En France, Veolia Propreté vient ainsi de mettre en service une seconde usine dédiée à cette activité. Au Royaume-Uni, comme aux Etats-Unis, ce marché est également en développement. De même, Veolia Propreté et Total ont associé leurs compétences pour créer une filiale commune (Osilub) dédiée au recyclage d’huiles de moteur usagées en huiles de base d’une qualité identique aux huiles vierges et, éventuellement, en produits pétroliers réutilisables (voir notre article). La première usine, d’une capacité d’entrée de 120 000 tonnes par an, verra le jour en France, mais Veolia entend bien déployer cette activité dans d’autres pays. "Pour l’instant, en France, la capacité de régénération des huiles de moteur est nettement insuffisante, il s’agit donc de favoriser la valorisation matière par rapport à la valorisation énergétique", note Jacques Tricard, Directeur général d’Osilub. "En revanche, il en existe ailleurs dans le monde, mais l’avantage d’Osilub réside dans notre procédé qui permet de fabriquer un produit de première qualité".
Conséquence de ces nouvelles formes de valorisation et d’une pression environnementale accrue au Royaume-Uni, comme aux Etats-Unis : le marché des combustibles de substitution commence à fléchir. Les cimentiers se tournent davantage vers des combustibles issus de déchets non dangereux. Le prix des huiles de moteur et des solvants a grimpé, dans le sillage de celui du pétrole ; leur régénération devient donc d’autant plus rentable.
De plus, Veolia Propreté développe d’autres formes de valorisation énergétique, là encore plus nobles. RTDH, l’un de ses sites marseillais, a par exemple mis au point une installation pilote permettant d’extraire, à partir des eaux de lavage des cuves de bateaux, un coproduit qui a toutes les caractéristiques d’un fioul. Auparavant, la phase huileuse de ces effluents était concentrée et utilisée dans les fours du centre de traitement. Le combustible désormais produit ne nécessite pas d’installation de traitement des fumées : il sert donc toujours aux usages propres de RTDH, mais également à chauffer des serres agricoles. Autre innovation : dans quelques mois, Veolia Propreté ouvrira sur son site de Limay une usine de production de biodiesel à partir d’huiles alimentaires usagées provenant de la restauration (voir notre article). Un biocarburant d’autant plus intéressant qu’il ne concurrence pas les filières agricoles alimentaires et que l’Europe manque de gazole. La division vient également de lancer un programme de recherche sur la liquéfaction des déchets de plastique sous forme de fioul.

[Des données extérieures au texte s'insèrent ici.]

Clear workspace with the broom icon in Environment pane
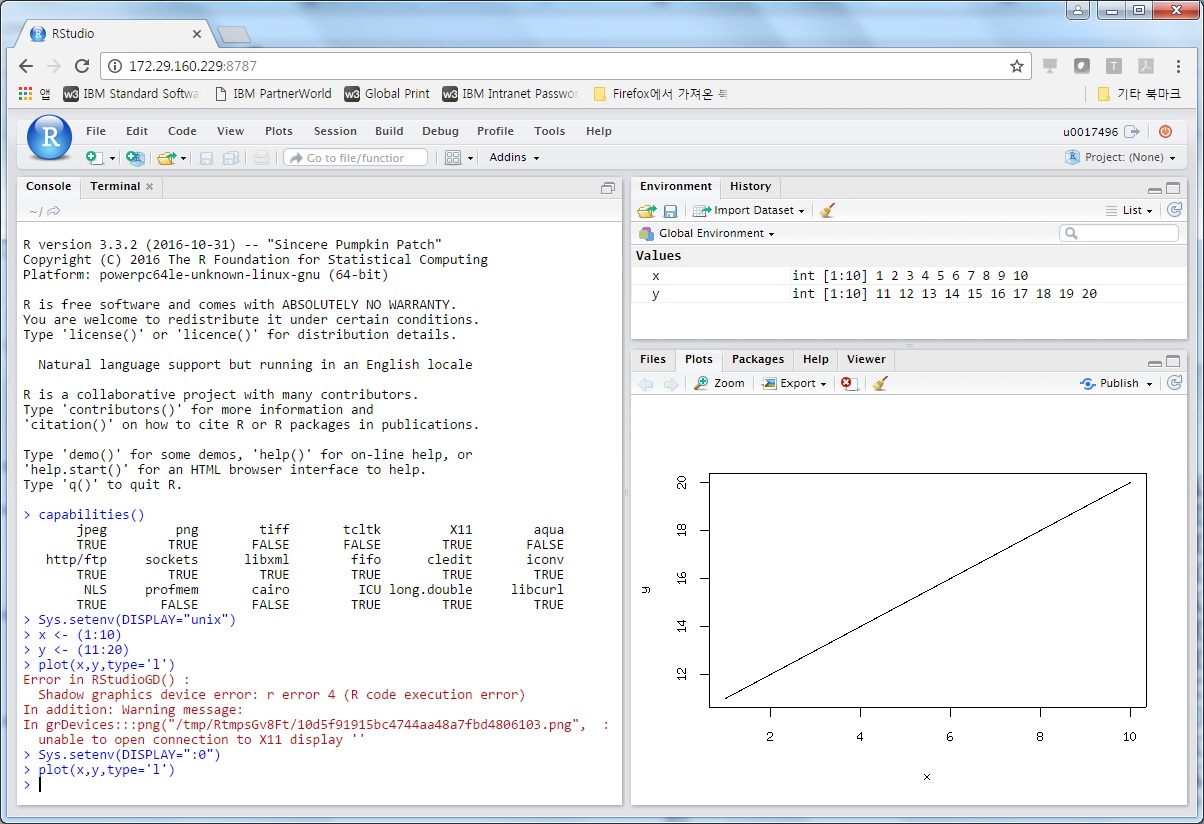click(x=827, y=211)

Par ailleurs, elle cherche à augmenter l’efficacité énergétique de ses incinérateurs. "Tous récupèrent de l’énergie, mais plus ou moins bien", note Hervé Martel, Directeur industriel de Veolia Propreté Gestion des déchets spéciaux. "Aujourd’hui, il s’agit d’améliorer leur rendement pour maximiser leur production de chaleur ou d’électricité". Le centre de recherche sur la propreté et l’énergie du Groupe mène donc des recherches sur des pilotes de laboratoire, afin de doper les performances énergétiques des incinérateurs en optimisant leur design, en prévenant mieux leur encrassement, en adoptant des matériaux réfractaires plus efficaces ou encore des techniques de pilotage de la combustion, telle la recirculation des fumées, susceptible d’améliorer le rendement énergétique, tout en limitant les émissions polluantes.